- The records

»»

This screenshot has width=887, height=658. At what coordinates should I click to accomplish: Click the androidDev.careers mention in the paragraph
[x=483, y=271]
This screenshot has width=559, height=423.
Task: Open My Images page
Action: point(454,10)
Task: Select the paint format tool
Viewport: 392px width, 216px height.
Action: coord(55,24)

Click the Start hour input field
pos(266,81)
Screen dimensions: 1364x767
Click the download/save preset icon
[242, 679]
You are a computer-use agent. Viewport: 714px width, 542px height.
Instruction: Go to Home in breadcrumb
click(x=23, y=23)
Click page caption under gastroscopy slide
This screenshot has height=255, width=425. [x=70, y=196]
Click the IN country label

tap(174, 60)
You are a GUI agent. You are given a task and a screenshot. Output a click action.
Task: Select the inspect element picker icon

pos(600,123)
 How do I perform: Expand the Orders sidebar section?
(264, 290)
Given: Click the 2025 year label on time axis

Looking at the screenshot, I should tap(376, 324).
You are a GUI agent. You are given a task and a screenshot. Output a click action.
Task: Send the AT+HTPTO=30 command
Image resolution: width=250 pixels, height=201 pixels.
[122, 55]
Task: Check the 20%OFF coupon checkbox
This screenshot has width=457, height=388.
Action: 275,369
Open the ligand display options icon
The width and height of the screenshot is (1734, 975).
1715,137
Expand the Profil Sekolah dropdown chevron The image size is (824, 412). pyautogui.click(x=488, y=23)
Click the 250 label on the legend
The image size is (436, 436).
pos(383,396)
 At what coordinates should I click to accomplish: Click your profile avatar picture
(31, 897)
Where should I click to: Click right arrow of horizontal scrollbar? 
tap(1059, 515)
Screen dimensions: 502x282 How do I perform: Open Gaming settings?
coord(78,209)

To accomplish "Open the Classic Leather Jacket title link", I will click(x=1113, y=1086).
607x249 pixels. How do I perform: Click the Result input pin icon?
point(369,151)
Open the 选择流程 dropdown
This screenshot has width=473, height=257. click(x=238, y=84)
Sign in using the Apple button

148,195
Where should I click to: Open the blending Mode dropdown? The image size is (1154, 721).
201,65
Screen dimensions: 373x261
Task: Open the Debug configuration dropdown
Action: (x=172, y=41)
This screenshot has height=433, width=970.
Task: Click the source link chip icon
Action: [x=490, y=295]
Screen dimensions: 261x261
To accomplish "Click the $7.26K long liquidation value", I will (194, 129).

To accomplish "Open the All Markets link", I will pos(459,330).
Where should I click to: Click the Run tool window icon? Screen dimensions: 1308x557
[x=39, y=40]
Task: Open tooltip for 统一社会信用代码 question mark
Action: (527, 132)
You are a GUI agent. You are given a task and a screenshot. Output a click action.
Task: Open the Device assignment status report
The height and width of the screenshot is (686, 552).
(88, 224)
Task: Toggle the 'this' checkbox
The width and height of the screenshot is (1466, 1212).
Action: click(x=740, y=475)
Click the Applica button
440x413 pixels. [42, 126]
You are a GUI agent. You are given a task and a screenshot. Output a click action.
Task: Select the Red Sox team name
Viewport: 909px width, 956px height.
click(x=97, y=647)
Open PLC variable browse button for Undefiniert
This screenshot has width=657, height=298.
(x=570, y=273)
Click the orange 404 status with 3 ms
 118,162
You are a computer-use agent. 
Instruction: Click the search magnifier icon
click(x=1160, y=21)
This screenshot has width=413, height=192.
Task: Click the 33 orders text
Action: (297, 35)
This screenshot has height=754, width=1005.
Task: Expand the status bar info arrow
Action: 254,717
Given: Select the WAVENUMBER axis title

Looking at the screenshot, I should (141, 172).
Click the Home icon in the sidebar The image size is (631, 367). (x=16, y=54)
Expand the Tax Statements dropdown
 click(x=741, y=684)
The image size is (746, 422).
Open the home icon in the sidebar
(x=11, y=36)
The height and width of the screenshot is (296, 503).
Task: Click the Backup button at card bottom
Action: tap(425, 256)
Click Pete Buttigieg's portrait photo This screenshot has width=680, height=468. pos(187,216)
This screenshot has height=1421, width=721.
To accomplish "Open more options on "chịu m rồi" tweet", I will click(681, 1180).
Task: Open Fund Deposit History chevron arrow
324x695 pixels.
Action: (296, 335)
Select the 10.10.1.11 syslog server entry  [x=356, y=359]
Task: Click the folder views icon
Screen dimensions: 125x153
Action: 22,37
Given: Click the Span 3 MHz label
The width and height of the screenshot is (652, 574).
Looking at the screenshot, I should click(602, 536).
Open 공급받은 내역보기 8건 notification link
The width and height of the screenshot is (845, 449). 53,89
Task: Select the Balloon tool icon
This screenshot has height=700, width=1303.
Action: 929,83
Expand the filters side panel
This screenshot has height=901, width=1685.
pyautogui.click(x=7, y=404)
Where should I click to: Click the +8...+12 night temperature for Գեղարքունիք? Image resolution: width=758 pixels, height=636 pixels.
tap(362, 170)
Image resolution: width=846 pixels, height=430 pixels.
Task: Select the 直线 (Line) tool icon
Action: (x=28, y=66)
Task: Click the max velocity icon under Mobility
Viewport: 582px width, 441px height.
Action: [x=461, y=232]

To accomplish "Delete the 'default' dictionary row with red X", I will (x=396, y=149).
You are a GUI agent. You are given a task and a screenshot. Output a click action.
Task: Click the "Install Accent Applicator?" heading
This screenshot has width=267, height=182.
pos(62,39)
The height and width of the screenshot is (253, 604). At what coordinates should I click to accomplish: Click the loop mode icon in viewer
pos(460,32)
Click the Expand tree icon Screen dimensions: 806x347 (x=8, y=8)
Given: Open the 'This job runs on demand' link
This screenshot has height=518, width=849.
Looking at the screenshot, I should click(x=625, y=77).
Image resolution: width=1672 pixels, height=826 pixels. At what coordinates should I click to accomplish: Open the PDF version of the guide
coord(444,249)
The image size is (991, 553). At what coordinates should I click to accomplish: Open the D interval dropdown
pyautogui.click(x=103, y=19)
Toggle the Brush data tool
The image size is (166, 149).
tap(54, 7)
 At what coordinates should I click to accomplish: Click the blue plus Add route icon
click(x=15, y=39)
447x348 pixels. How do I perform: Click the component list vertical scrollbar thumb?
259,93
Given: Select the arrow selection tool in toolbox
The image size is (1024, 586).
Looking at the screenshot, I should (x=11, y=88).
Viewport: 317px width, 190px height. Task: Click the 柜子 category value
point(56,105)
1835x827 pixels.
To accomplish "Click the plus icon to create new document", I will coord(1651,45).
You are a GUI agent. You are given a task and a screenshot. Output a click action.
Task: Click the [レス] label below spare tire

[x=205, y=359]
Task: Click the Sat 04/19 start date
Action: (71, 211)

««

- Problem to work on
Reproduce the items starting at the line containing "1835x827 pixels." and ending at the end of the items, substituting "spare wheel" for "spare tire" and leaving everything else unchanged.

- The output
1835x827 pixels.
To accomplish "Click the plus icon to create new document", I will coord(1651,45).
You are a GUI agent. You are given a task and a screenshot. Output a click action.
Task: Click the [レス] label below spare wheel

[x=205, y=359]
Task: Click the Sat 04/19 start date
Action: (71, 211)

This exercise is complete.